> TASKS TO PERFORM
**A.** Name every Utah ski resort mentioned in the article on mountain biking at Utah ski resorts below.
**B.** Carry on the article below on mountain biking at Utah ski resorts, picking up after its final sentence.

> EXCERPT PROVIDED
=== Section Start ===

Mountain biking at Utah ski resorts

Groomed, lift-served, scenic paths await bikers

Published: Thursday, July 21 2005 12:00 a.m. MDT

"Naildriver trail" while mountain biking at Deer Valley

Ravell Call, Deseret Morning News

Someone, somewhere in the not too distant past, had an idea: Why not offer mountain bikers the same advantages as skiers?

Those being, of course, lots of open country, a nice blend of terrain and trails, all in a scenic mountain setting, and, best of all, a ride uphill.

Oh, and when the riding is done, a chance to sit down, sip a soft drink, nibble on a sandwich and rest those tired legs.

Well, ski resorts took the suggestion to heart and today nearly a third of the country's 400 ski areas offer lift-served, restaurant-catered, staff-groomed trails to mountain bikers.

Here in Utah, seven of the 13 resorts are open to mountain bikers of all ages and ability levels.

One reason for the resorts' interest in mountain biking is the rapid growth. The number of off-road cycling enthusiasts has climbed from roughly 200,000 in 1983 to more than 10 million today.

A dozen years ago, resorts held races but chose to keep their lifts closed in the summer. Some offered scenic rides, but barred bikers.

Once one resort found it possible and profitable, others followed.

Here in Utah, Brian Head, Deer Valley, Snowbird and Solitude were among the first to lure mountain bikers to their lifts.

And, the consensus among the seven now serving bikers is that it's a big success.

One mountain bike magazine wrote of Brian Head that it was "one of the best, unique and most unusual mountain bike vacation resorts" in the country . . . and, indeed, it is.

Located at the base of 11,307-foot Brian Head Peak, it's all downhill. Resort literature claims its lifts offer access to more than 200 miles of single- and double-track trails winding through the resort and nearby forests.

Realizing what goes down, must also come up, at the end of most of the trails off the peak is a waiting vehicle with bike carrier and an idling engine.

There are also a number of trails on and around the ski runs. And, like ski runs, trails are marked according to difficulty.

=== Section End ===

> SUPPLIED MATERIAL
=== Section Start ===

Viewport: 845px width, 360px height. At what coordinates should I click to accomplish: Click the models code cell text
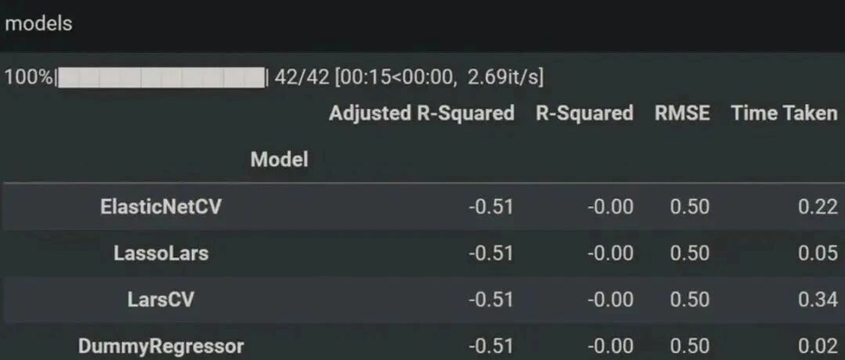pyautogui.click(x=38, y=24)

=== Section End ===
=== Section Start ===

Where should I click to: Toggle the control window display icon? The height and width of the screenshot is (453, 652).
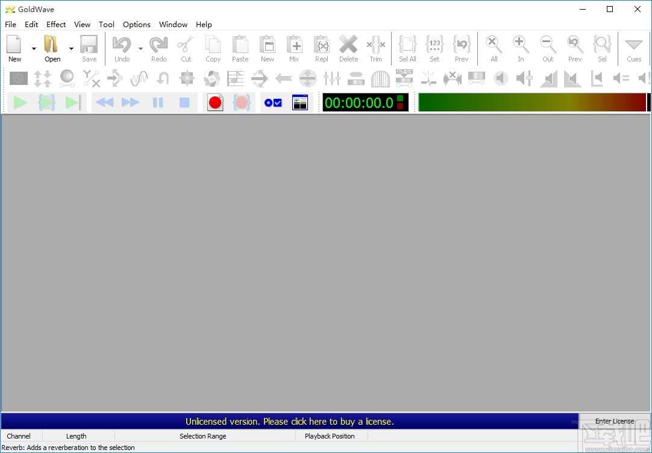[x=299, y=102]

=== Section End ===

> ANSWERS TO THIS EXERCISE
**A.** Brian Head, Deer Valley, Snowbird, Solitude

**B.**
One of the more popular trails begins at the peak, around 11,000 feet, and glides down to the shores of Panguitch Lake, 12 miles and about 3,000 feet lower.

Deer Valley was among the first resorts in the country to offer lift-served access to its mountain slopes in the summer.

It first turned on a lift in the summer of 1992.

Over the years it has consistently been rated among the top 10 destination mountain biking resorts in the country.

The resort now offers service from two lifts and onto more than 50 miles of trails that spider-web through the mountains. Hikers and bikers can choose to travel the existing road system that services the resort or follow narrow single-track routes through the trees, meadows and down mountain slopes.

Steve Graff, resort bike patrol manager, said that over the years there has been a steady increase in summer business, "and I would expect, with two lifts now running, which make access much easier, we'll see an increase this summer."

The resort also expanded its service programs, offering instruction, guide service, clinics, bike rentals and on-mountain safety patrol.

One of the more popular trails for the serious biker is the Mid-Mountain Trail, which is a stunning, scenic single-track trail that traverses Deer Valley, Park City Mountain Resort and The Canyons, connecting all three resorts and offering spectacular scenic vistas, lush forests and beautiful aspen groves.